• **Stated exercise**: Rewrite everything from the row containing "Image resolution: width=1512" down to and including the row containing "coord(188,153)" as a numbered list, leaving out any blank lines.
........
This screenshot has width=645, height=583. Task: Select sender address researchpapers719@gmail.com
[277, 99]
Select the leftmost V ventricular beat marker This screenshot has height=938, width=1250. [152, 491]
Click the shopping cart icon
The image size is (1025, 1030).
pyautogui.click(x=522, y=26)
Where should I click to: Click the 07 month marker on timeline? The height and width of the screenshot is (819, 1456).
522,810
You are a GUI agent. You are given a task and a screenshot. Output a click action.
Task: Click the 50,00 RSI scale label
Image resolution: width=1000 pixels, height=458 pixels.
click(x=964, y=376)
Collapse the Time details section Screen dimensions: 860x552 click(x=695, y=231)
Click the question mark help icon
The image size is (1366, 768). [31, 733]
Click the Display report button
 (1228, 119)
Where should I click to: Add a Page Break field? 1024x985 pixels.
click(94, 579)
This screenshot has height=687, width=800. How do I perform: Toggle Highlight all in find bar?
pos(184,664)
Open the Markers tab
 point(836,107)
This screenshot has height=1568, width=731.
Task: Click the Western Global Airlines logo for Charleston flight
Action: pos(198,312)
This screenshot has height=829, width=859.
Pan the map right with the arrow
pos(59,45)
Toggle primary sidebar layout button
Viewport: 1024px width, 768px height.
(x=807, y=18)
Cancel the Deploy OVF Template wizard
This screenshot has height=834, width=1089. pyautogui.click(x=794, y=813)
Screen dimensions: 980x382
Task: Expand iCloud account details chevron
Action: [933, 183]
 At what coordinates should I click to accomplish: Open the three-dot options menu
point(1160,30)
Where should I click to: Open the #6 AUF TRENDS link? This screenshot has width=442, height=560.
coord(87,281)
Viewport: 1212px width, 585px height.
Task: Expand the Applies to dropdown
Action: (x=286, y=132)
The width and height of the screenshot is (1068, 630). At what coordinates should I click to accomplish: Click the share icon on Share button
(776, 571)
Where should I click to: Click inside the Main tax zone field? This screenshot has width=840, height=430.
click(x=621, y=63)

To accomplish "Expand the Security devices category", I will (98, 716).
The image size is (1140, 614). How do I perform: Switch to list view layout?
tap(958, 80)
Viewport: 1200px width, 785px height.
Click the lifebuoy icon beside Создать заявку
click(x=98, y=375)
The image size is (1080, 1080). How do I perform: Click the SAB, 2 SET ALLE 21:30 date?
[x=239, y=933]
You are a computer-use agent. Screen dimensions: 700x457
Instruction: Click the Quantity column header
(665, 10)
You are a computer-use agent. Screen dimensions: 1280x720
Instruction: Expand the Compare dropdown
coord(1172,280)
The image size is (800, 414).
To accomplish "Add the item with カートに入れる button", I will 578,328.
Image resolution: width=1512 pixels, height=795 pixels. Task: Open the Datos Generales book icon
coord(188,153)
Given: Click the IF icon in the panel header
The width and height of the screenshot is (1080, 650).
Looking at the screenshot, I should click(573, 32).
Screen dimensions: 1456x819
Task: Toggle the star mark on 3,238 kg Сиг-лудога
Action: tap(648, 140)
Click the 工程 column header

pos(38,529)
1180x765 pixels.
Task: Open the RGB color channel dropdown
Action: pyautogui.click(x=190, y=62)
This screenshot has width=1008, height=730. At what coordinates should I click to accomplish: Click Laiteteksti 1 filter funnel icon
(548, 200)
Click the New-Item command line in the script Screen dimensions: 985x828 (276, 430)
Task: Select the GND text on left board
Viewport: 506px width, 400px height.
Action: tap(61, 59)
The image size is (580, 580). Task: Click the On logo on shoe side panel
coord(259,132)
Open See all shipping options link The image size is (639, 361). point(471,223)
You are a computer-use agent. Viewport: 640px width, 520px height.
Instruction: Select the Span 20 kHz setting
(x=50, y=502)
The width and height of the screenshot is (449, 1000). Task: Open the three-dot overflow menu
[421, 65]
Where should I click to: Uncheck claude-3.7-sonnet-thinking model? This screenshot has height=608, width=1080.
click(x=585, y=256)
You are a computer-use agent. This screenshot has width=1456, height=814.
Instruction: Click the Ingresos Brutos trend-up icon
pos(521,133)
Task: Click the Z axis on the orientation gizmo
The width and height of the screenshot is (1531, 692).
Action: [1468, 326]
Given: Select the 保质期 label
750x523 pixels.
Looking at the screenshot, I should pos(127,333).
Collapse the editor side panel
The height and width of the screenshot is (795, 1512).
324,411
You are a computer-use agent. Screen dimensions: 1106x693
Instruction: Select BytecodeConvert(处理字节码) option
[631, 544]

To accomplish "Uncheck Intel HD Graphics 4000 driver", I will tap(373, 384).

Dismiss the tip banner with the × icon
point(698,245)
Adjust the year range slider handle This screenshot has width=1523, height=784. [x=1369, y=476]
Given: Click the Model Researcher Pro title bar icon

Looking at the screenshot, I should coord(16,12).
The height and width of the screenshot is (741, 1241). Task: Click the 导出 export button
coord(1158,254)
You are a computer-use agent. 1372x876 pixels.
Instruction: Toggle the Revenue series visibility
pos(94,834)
........
• **Complete response**:
1. Image resolution: width=1512 pixels, height=795 pixels. Task: Open the Datos Generales book icon
2. coord(188,153)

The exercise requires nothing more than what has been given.